EXERCISE TASK: Put each nonblank line of the data below into a JSON list of strings, one string per line, in the order the lines appear.
------------------------------------------------
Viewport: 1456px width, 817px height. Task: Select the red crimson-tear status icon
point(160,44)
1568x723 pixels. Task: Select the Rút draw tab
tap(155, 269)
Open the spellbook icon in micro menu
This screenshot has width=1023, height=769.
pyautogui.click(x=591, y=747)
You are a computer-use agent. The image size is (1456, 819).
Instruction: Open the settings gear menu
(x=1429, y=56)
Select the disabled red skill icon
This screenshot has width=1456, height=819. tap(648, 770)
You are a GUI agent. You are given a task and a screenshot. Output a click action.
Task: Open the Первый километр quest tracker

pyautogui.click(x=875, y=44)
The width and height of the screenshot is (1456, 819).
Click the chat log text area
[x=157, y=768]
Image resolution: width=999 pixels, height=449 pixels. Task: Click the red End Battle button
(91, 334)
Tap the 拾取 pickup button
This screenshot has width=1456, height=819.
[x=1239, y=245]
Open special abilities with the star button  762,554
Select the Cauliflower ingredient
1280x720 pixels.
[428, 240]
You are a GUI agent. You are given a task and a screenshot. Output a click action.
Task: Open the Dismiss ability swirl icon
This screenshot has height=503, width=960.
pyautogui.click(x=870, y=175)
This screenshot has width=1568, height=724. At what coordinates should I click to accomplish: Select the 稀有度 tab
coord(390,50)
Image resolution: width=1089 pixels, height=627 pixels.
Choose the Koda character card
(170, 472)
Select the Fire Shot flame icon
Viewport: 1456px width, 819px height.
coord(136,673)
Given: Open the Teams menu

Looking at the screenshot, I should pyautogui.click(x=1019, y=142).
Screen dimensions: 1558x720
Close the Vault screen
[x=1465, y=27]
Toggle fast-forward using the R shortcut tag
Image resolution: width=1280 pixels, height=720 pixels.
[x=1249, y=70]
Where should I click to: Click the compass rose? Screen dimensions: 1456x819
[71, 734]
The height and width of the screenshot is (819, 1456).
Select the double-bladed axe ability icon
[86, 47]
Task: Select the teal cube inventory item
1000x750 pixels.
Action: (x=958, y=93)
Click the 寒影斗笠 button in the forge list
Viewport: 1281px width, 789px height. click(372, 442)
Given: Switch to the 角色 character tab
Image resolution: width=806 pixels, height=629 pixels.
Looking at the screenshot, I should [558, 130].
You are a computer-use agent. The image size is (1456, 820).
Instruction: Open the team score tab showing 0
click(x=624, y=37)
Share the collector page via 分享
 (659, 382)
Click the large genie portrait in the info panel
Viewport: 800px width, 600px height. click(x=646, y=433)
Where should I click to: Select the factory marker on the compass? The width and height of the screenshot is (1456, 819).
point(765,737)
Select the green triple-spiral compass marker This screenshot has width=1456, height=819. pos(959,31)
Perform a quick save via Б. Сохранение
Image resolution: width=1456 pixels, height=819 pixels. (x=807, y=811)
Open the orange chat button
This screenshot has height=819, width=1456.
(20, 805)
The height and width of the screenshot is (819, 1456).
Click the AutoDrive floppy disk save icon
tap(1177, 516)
------------------------------------------------
EXERCISE SOLUTION:
[
  "Viewport: 1456px width, 817px height. Task: Select the red crimson-tear status icon",
  "point(160,44)",
  "1568x723 pixels. Task: Select the Rút draw tab",
  "tap(155, 269)",
  "Open the spellbook icon in micro menu",
  "This screenshot has width=1023, height=769.",
  "pyautogui.click(x=591, y=747)",
  "You are a computer-use agent. The image size is (1456, 819).",
  "Instruction: Open the settings gear menu",
  "(x=1429, y=56)",
  "Select the disabled red skill icon",
  "This screenshot has width=1456, height=819. tap(648, 770)",
  "You are a GUI agent. You are given a task and a screenshot. Output a click action.",
  "Task: Open the Первый километр quest tracker",
  "pyautogui.click(x=875, y=44)",
  "The width and height of the screenshot is (1456, 819).",
  "Click the chat log text area",
  "[x=157, y=768]",
  "Image resolution: width=999 pixels, height=449 pixels. Task: Click the red End Battle button",
  "(91, 334)",
  "Tap the 拾取 pickup button",
  "This screenshot has width=1456, height=819.",
  "[x=1239, y=245]",
  "Open special abilities with the star button  762,554",
  "Select the Cauliflower ingredient",
  "1280x720 pixels.",
  "[428, 240]",
  "You are a GUI agent. You are given a task and a screenshot. Output a click action.",
  "Task: Open the Dismiss ability swirl icon",
  "This screenshot has height=503, width=960.",
  "pyautogui.click(x=870, y=175)",
  "This screenshot has width=1568, height=724. At what coordinates should I click to accomplish: Select the 稀有度 tab",
  "coord(390,50)",
  "Image resolution: width=1089 pixels, height=627 pixels.",
  "Choose the Koda character card",
  "(170, 472)",
  "Select the Fire Shot flame icon",
  "Viewport: 1456px width, 819px height.",
  "coord(136,673)",
  "Given: Open the Teams menu",
  "Looking at the screenshot, I should pyautogui.click(x=1019, y=142).",
  "Screen dimensions: 1558x720",
  "Close the Vault screen",
  "[x=1465, y=27]",
  "Toggle fast-forward using the R shortcut tag",
  "Image resolution: width=1280 pixels, height=720 pixels.",
  "[x=1249, y=70]",
  "Where should I click to: Click the compass rose? Screen dimensions: 1456x819",
  "[71, 734]",
  "The height and width of the screenshot is (819, 1456).",
  "Select the double-bladed axe ability icon",
  "[86, 47]",
  "Task: Select the teal cube inventory item",
  "1000x750 pixels.",
  "Action: (x=958, y=93)",
  "Click the 寒影斗笠 button in the forge list",
  "Viewport: 1281px width, 789px height. click(372, 442)",
  "Given: Switch to the 角色 character tab",
  "Image resolution: width=806 pixels, height=629 pixels.",
  "Looking at the screenshot, I should [558, 130].",
  "You are a computer-use agent. The image size is (1456, 820).",
  "Instruction: Open the team score tab showing 0",
  "click(x=624, y=37)",
  "Share the collector page via 分享",
  " (659, 382)",
  "Click the large genie portrait in the info panel",
  "Viewport: 800px width, 600px height. click(x=646, y=433)",
  "Where should I click to: Select the factory marker on the compass? The width and height of the screenshot is (1456, 819).",
  "point(765,737)",
  "Select the green triple-spiral compass marker This screenshot has width=1456, height=819. pos(959,31)",
  "Perform a quick save via Б. Сохранение",
  "Image resolution: width=1456 pixels, height=819 pixels. (x=807, y=811)",
  "Open the orange chat button",
  "This screenshot has height=819, width=1456.",
  "(20, 805)",
  "The height and width of the screenshot is (819, 1456).",
  "Click the AutoDrive floppy disk save icon",
  "tap(1177, 516)"
]